1. ## Revenue

The Hotel Summerfield has 500 rooms. Currently the hotel is filled . The daily rental is $850 per room. For every$ 16 increase in rent the demand for rooms decreases by 8 rooms.
Let x = the number of $16 increases that can be made. What should x be so as to maximize the revenue of the hotel ? _______________ What is the rent per room when the revenue is maximized?$_______________

3. ## Re: Revenue

Originally Posted by spyder12
The Hotel Summerfield has 500 rooms. Currently the hotel is filled . The daily rental is $850 per room. For every$ 16 increase in rent the demand for rooms decreases by 8 rooms.
Let x = the number of $16 increases that can be made. If each room cost$850 (I'm not going to be staying there!) to start with, and there are x "$16 increases", what would the price per room be?

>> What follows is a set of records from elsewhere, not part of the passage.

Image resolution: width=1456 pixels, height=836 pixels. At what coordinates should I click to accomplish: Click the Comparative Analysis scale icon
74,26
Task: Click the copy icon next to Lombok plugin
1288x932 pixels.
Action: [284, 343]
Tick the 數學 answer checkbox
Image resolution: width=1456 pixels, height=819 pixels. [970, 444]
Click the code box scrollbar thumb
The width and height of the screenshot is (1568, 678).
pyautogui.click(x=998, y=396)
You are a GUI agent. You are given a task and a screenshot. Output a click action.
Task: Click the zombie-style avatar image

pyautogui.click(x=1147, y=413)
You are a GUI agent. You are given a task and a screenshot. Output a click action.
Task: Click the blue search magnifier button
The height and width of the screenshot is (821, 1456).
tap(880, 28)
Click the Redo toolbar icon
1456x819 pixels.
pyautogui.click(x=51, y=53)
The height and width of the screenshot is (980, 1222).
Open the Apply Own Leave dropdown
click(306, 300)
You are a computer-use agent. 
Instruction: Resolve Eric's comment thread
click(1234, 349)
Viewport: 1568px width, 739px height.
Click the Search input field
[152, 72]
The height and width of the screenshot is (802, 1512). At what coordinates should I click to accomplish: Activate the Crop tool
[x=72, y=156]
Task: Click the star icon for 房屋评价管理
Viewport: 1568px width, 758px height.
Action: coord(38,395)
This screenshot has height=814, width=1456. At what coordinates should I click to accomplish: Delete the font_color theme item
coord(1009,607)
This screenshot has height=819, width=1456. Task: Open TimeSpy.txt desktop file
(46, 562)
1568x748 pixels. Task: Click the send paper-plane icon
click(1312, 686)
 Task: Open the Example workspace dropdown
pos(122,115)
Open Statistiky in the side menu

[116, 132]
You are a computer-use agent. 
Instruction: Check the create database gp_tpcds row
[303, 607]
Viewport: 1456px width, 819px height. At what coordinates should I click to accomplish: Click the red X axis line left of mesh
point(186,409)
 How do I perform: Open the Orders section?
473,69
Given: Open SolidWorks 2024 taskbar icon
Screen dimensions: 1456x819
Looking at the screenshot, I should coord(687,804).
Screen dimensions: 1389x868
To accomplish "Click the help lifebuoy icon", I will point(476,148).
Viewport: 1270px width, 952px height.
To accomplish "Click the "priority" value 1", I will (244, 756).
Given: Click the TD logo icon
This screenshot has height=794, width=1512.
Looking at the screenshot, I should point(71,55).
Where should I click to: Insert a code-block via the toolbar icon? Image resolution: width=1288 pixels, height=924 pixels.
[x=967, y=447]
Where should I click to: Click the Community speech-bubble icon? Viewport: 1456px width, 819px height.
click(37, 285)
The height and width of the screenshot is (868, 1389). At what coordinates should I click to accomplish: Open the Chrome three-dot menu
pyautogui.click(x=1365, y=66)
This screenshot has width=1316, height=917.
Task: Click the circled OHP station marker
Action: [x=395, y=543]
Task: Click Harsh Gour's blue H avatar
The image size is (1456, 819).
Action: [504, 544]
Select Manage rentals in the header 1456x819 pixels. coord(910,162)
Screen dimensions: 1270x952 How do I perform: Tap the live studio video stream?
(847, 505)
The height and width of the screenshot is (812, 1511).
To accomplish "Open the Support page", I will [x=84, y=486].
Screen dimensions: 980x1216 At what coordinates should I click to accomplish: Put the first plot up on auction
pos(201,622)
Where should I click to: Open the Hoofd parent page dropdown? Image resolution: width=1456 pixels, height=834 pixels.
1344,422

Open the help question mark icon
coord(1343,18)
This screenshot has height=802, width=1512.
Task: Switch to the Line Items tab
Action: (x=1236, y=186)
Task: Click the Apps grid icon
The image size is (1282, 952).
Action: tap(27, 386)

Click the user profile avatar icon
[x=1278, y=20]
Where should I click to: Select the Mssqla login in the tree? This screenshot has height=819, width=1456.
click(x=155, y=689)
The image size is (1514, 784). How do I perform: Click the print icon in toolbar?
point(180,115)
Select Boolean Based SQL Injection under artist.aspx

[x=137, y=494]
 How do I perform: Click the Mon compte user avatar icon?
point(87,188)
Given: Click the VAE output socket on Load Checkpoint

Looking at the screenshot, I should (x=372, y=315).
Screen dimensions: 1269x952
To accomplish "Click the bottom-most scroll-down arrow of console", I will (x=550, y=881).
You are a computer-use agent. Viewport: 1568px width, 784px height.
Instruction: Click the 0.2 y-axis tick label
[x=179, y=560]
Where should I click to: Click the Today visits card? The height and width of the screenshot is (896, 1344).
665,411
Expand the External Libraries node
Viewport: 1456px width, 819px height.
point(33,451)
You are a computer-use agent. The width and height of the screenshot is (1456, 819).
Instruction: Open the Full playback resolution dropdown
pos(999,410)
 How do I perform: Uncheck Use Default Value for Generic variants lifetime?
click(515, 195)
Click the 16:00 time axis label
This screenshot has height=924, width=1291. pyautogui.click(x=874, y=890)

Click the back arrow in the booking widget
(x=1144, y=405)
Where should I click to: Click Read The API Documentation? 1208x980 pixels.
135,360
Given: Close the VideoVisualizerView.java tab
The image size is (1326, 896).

If they initially rented all 500 rooms and the number of rooms decreased by 8 for each$16 increase, how many rooms will be rented with x "$16 increases"? The total revenue will be the number or rooms rented times the rent for each room. Once you have that "revenue function", do you know how to maximize a function? What should x be so as to maximize the revenue of the hotel ? _______________ What is the rent per room when the revenue is maximized?$_______________
What is the maximum revenue? \$_________________